Barrington Hills voters will have to make up their own minds on election day April 5 regarding the significance of an admitted violation of new campaign finance laws by one of the village board candidate slates.

Former village trustee George Schueppert’s complaint against the “Save 5 Acres” slate wasn’t resolved by Tuesday’s public hearing before the State Board of Elections.

This was due to both the unavailability of a key witness expected back in town April 7 and the inability of the state board’s hearing officer to complete her report before the election.

Schueppert’s attorney, Richard Means, said the absent witness was the office worker now said to have filed the campaign finance report for the “Save 5 Acres” slate of incumbent Joe Messer, current Village Clerk Karen Selman and Patty Meroni.

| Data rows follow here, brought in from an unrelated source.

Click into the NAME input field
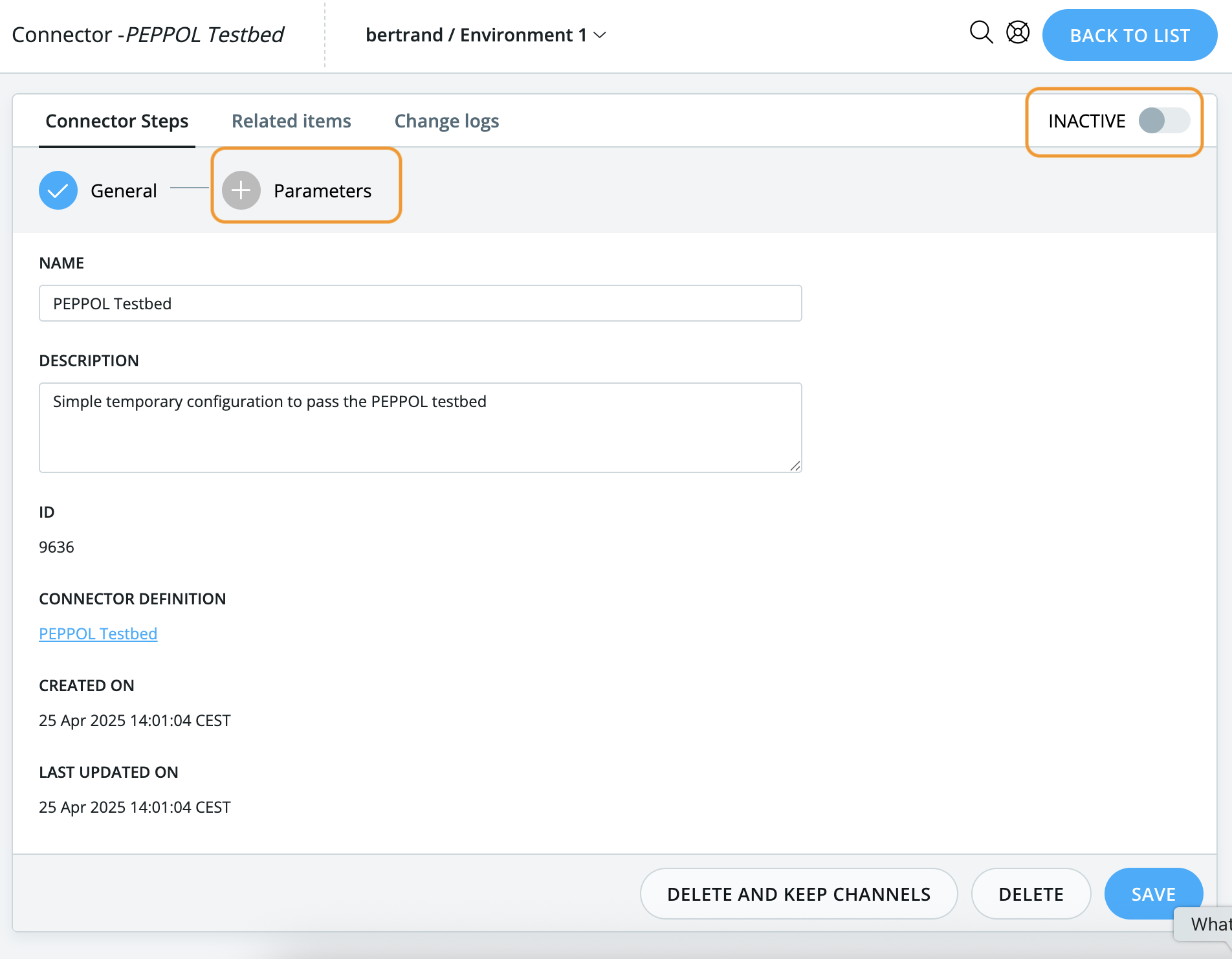coord(421,303)
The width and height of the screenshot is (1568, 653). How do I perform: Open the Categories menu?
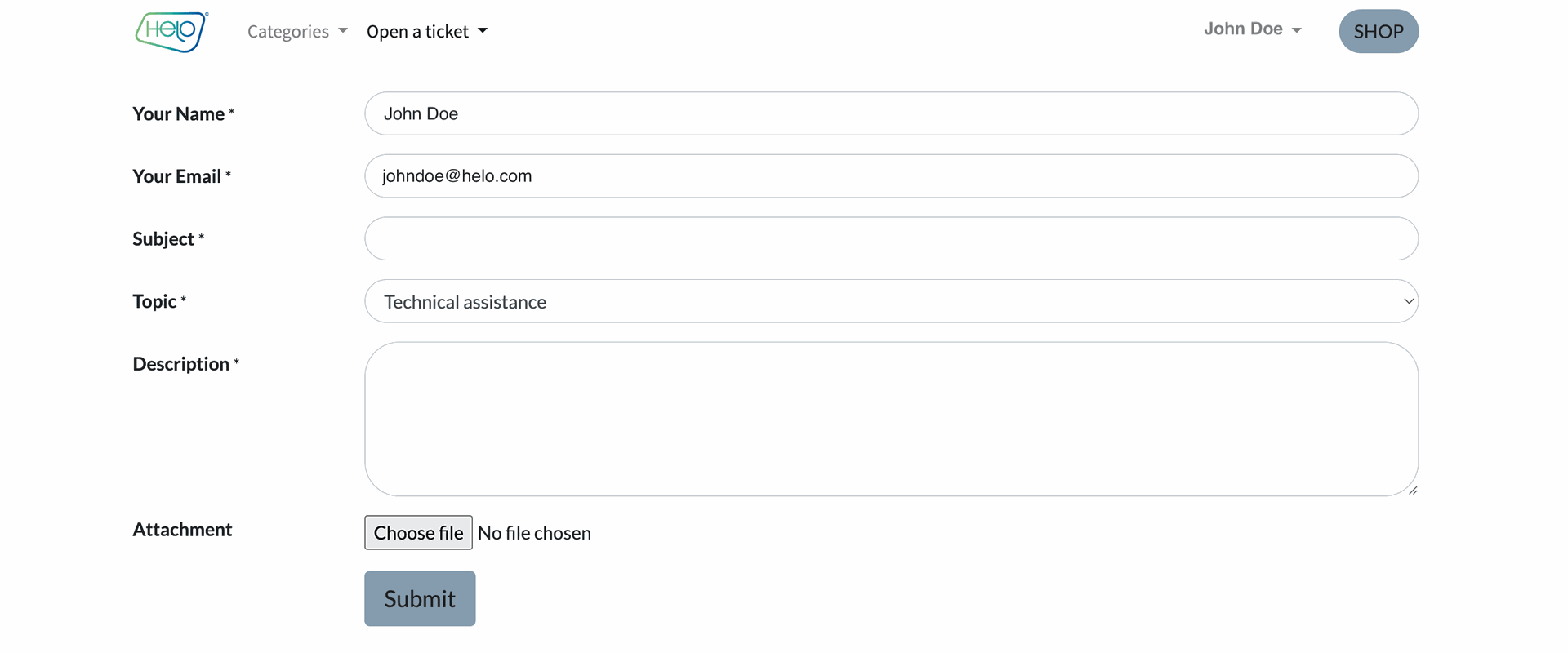tap(288, 32)
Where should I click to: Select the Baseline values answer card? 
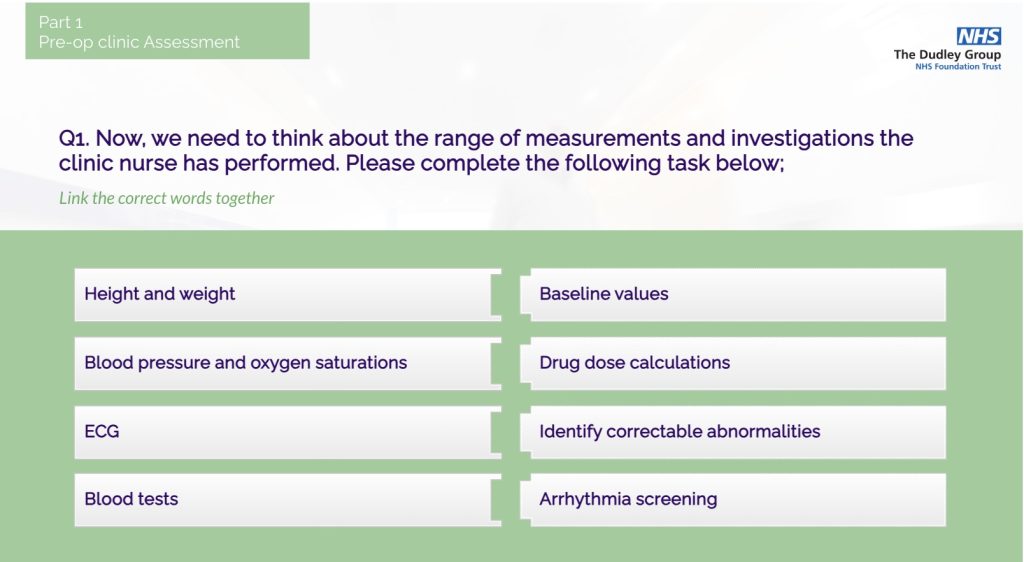click(733, 294)
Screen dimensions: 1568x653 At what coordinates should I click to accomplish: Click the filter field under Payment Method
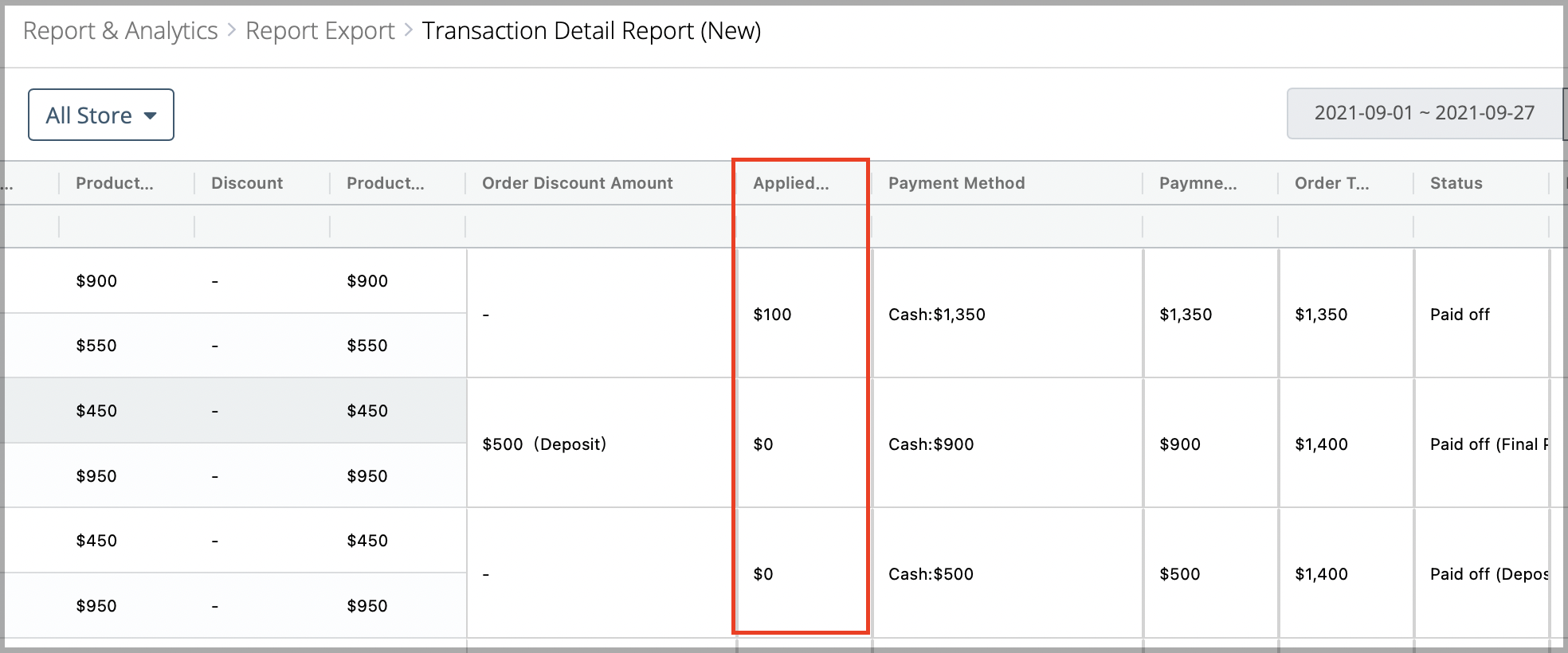1008,227
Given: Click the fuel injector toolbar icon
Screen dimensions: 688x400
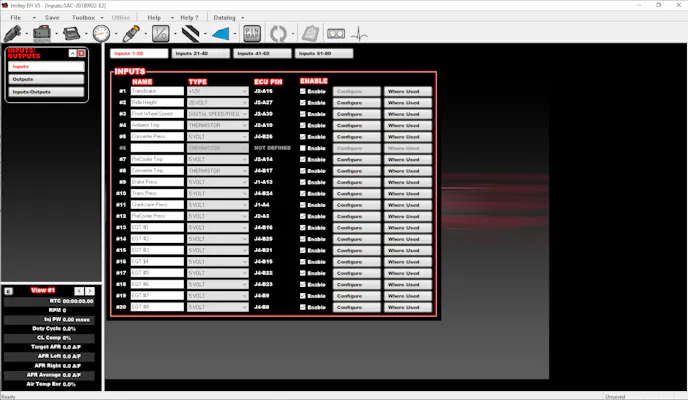Looking at the screenshot, I should coord(15,33).
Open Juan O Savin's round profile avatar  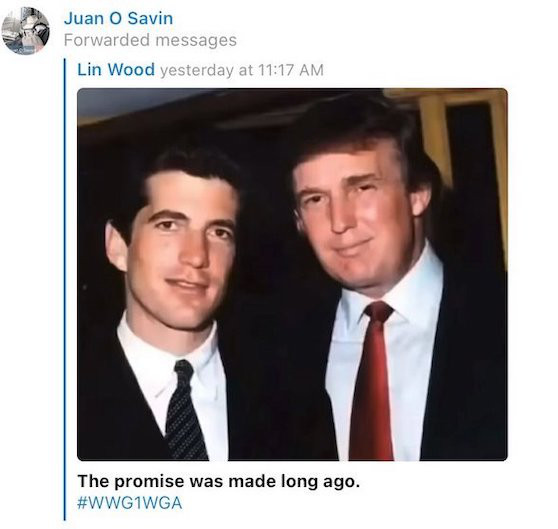[x=25, y=31]
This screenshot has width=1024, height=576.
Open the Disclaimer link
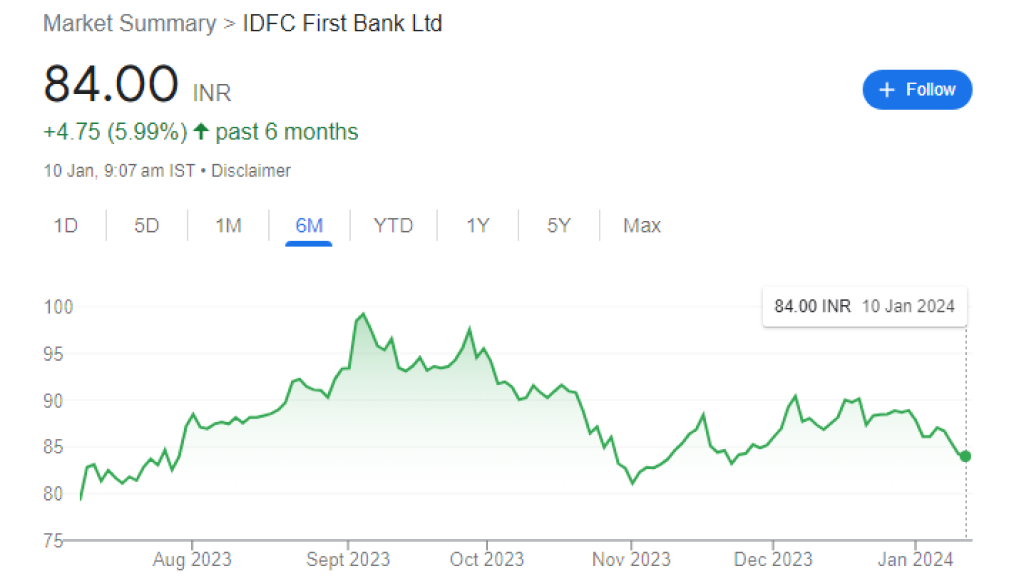click(x=251, y=171)
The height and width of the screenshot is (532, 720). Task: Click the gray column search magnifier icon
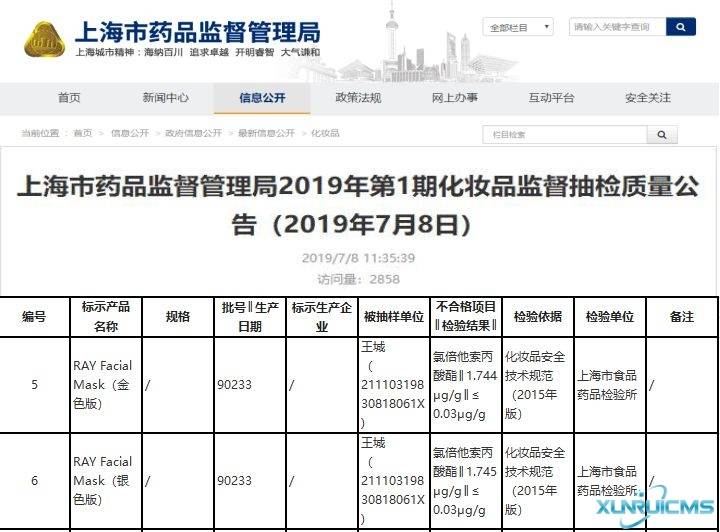[661, 134]
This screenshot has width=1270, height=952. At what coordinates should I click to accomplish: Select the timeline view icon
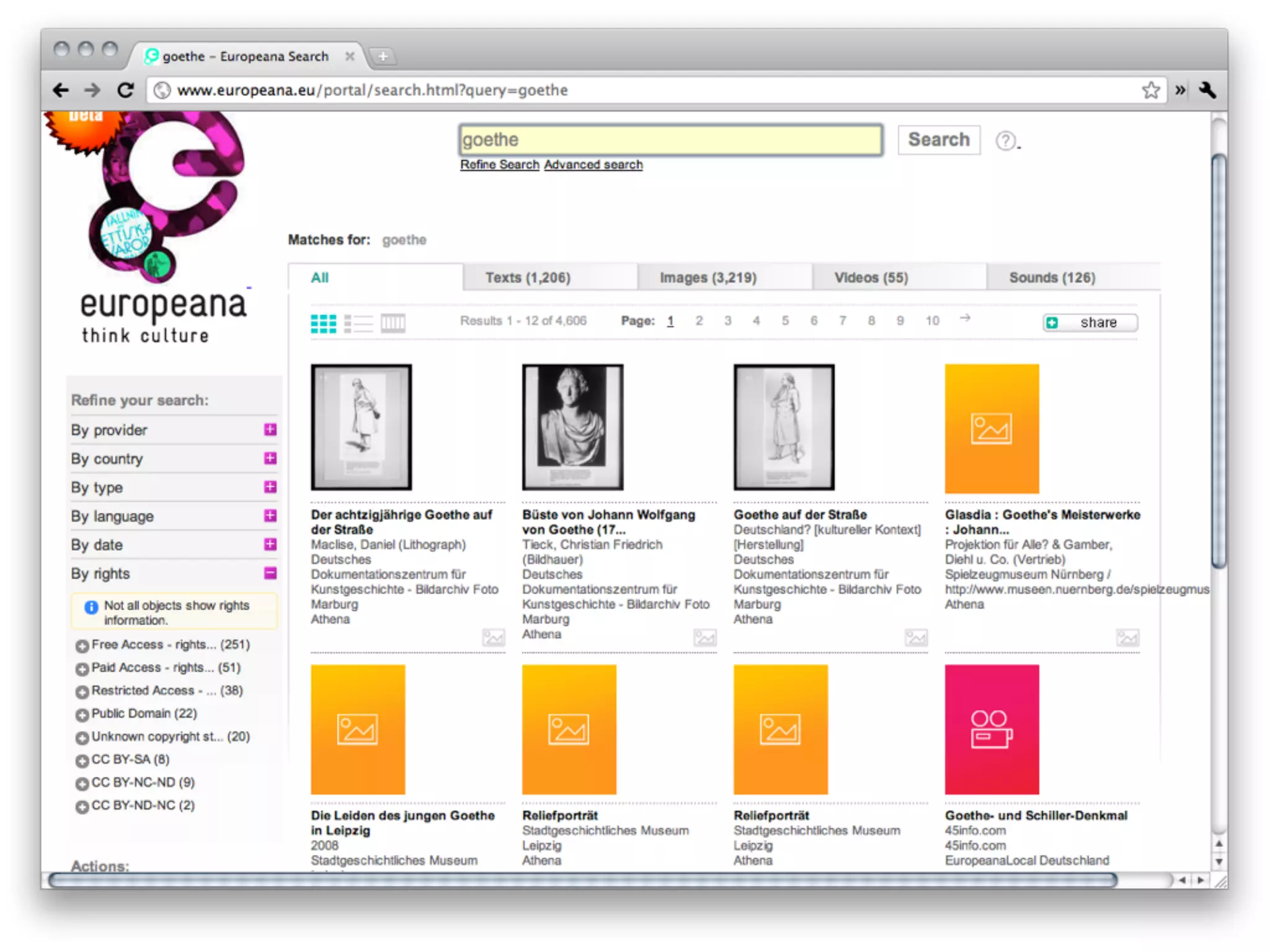(393, 323)
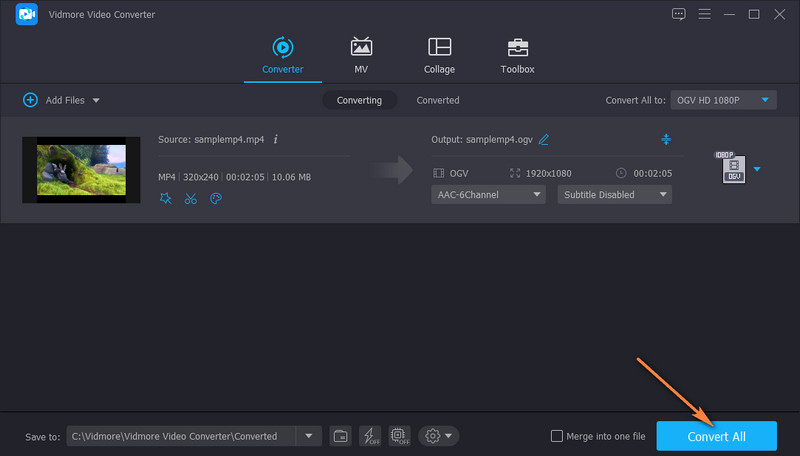The image size is (800, 456).
Task: Click the pencil to rename output file
Action: [x=544, y=140]
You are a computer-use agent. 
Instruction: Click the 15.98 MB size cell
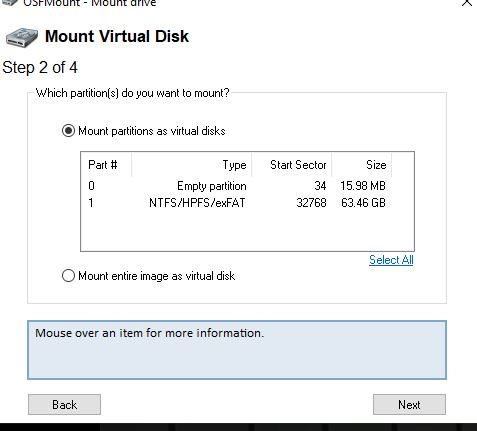tap(363, 186)
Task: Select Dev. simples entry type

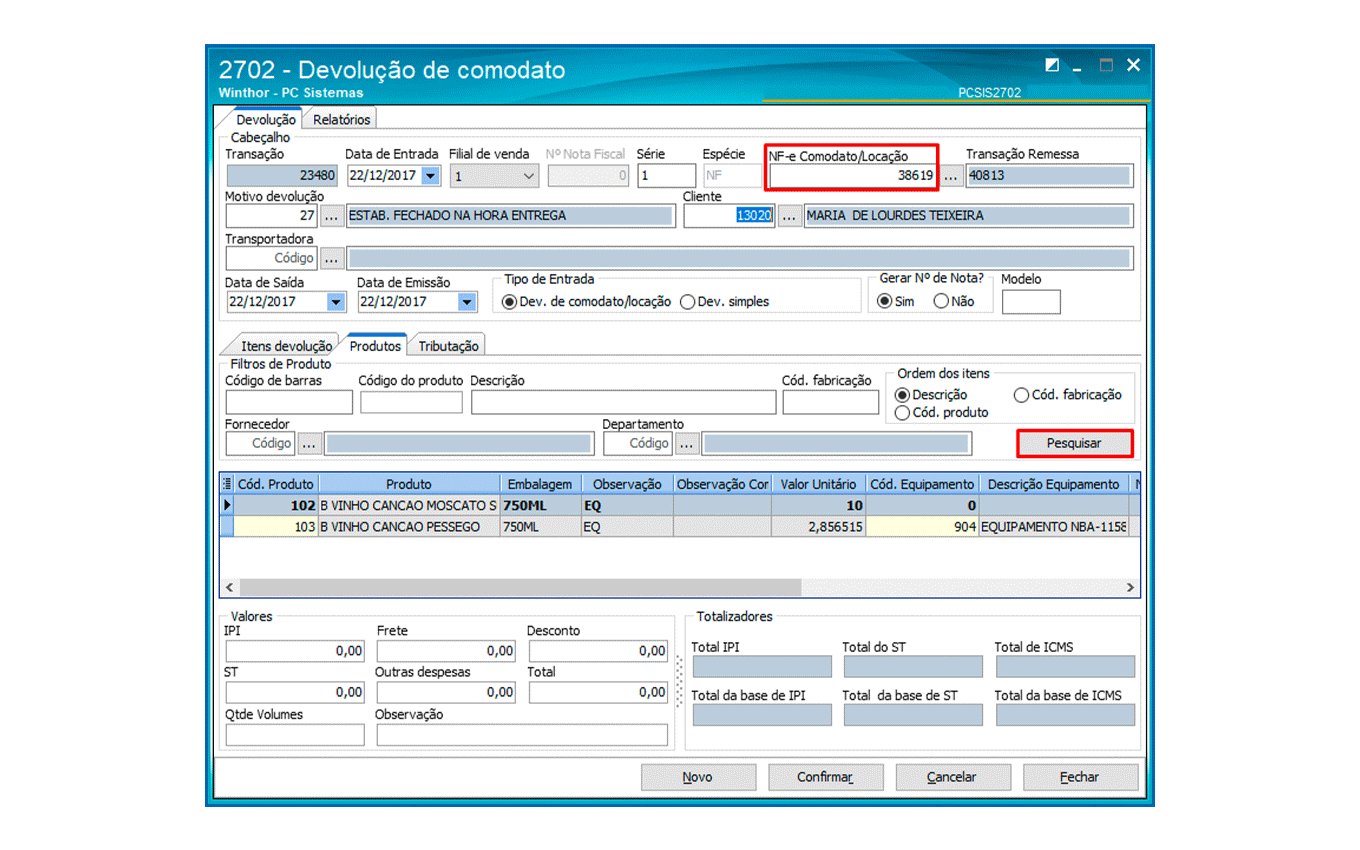Action: click(687, 302)
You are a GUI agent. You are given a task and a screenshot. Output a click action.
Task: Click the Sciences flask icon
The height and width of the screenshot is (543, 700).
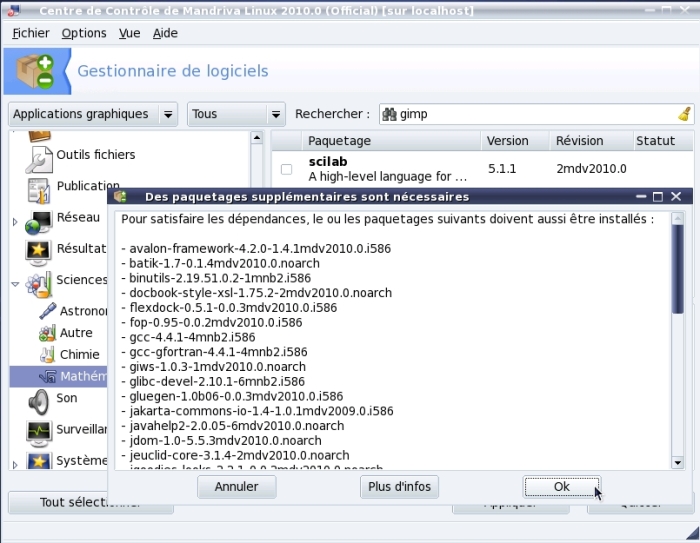tap(39, 281)
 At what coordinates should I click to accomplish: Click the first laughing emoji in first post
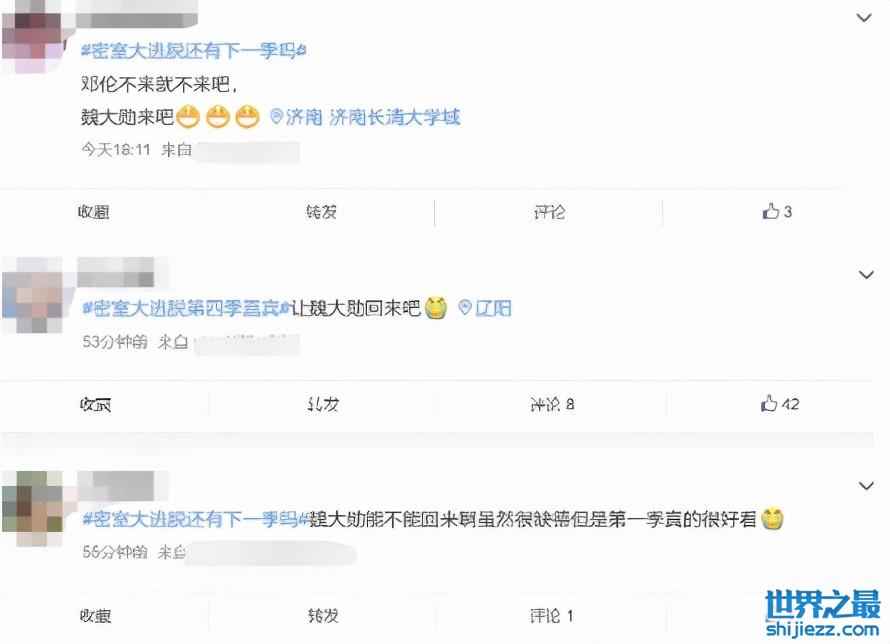coord(188,117)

Means said it was this report that failed to identify Barrington Hills resident Benjamin B. LeCompte III as the original source of $5,000 donations the candidates individually made to their campaign fund.

Messer said his slate has already acknowledged that a mistake was made and returned the full $15,000 to LeCompte to correct it.

LeCompte said his desire was to support the individual candidates — not the slate — and that the responsibility for proper reporting of it was theirs, not his.

Means said that while the issue isn’t getting resolved before the election, Schueppert’s complaint was successful in bringing the matter to public attention.

“At least we’ve exposed this falsely reported donation,” Means said.

Messer said the late resolution of the complaint will deny any possibility of his slate’s admitted mistake being acknowledged as minor and unintentional by the state board before the election.

“It would be nice to have an official resolution of it,” Messer said.

Also in the race for three 4-year seats on the board are the candidates of the Common Sense Party — Diane “Dede” Wamberg, Steve D’Amore and incumbent Beth Mallen — and current Plan Commission Chairman David Stieper, who’s running independently.

Harold “Skip” Gianopulos, another member of the Common Sense Party, is running unopposed for the single 2-year seat on the board.